Ghana’s Food and Drugs Authority (FDA) has issued an urgent nationwide alert ordering the public to immediately stop consuming a substance sold in Kumasi under the name “Sukudai,” after laboratory tests confirmed the product contains chloroform, a toxic industrial chemical banned from medical use worldwide due to its links to organ failure, cancer, and death.
In a public alert issued on Friday, March 13, 2026, the regulator confirmed the product is not registered with the authority and that laboratory analysis of samples collected from the Kumasi Metropolis found the substance to contain chloroform. The warning was signed by the FDA’s Chief Executive Officer and directed at all members of the public, healthcare providers, and market regulators across the country.

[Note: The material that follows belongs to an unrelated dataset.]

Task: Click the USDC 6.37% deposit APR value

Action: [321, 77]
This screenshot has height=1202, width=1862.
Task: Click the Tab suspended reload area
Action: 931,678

The alert followed a report by JoyNews that highlighted the product’s growing circulation and raised concerns about its safety. Public alarm had already intensified after videos circulating on social media showed the liquid dissolving Styrofoam plates, a reaction vendors were using to claim the product could “melt away” heart blockages or fat deposits in the body.
Scientists Debunk the ‘Cleansing’ Claim
Researchers at the Kwame Nkrumah University of Science and Technology (KNUST) confirmed that chloroform acts as a potent solvent for polystyrene, the material used to produce Styrofoam, meaning the viral plate-melting demonstration was nothing more than a plastic-dissolving chemical reaction. The KNUST team described the vendors’ claims about cardiac cleansing as scientifically impossible and a dangerous marketing fabrication.
Earlier KNUST testing had identified the full range of toxic agents present in Sukudai. The Department of Pharmacology at KNUST found the concoction contains acetone, a solvent used in nail polish removers and paint thinners, as well as zinc chloride, a highly corrosive industrial chemical used in wood treatment and battery production, alongside ethanol. In acute toxicity tests, laboratory rats given low, medium, and high doses of the preparation all died within 24 hours.
A consultant nephrologist at the Komfo Anokye Teaching Hospital (KATH), Professor Elliot Koranteng Tannor, said the burning sensation users feel after consuming Sukudai is likely what they misinterpret as a cleansing effect on the chest, but warned the corrosive nature of zinc chloride poses a serious risk of gastrointestinal damage. He added that his department had been recording unexplained kidney cases for some time and suspected drinks like Sukudai were contributing to the problem.
Sold in Secrecy, Popular in Zongos
Sukudai, known in Hausa as “Madara Sukudai,” has circulated in Kumasi communities for years, particularly in Zongo neighbourhoods and around vehicle repair shops, where it is often sold discreetly by traders of Nigerien or Ghanaian origin. The drink is especially popular among young men and is marketed as a remedy to clear blocked arteries or cleanse the heart.
National Security operatives launched an enforcement operation in Kumasi following the KNUST findings, arresting a trader in the Aboabo area who was suspected of supplying the chemicals used to produce the drink, after several weeks of surveillance. Ashanti Regional Deputy Security Coordinator Alhaji Njeh Abdallah Umar described the continued circulation of the substance as a national security concern, noting that those who sell the product routinely refuse to drink it themselves.
Prosecution Warning and How to Report
The FDA said it is working with the Ghana Police Service, the National Security Secretariat, and the media to educate the public and shut down the distribution network. Anyone found selling or distributing Sukudai or any other unregistered product faces arrest and prosecution.
The FDA also confirmed that this crackdown is part of a broader enforcement drive that includes a nationwide recall of alcoholic energy drinks containing stimulants such as caffeine and ginseng, with a compliance deadline of March 31, 2026.
Members of the public who come across Sukudai being sold are urged to report it through the FDA’s official website complaint section or by calling the authority’s hotlines on 0551112224 or 0551112225.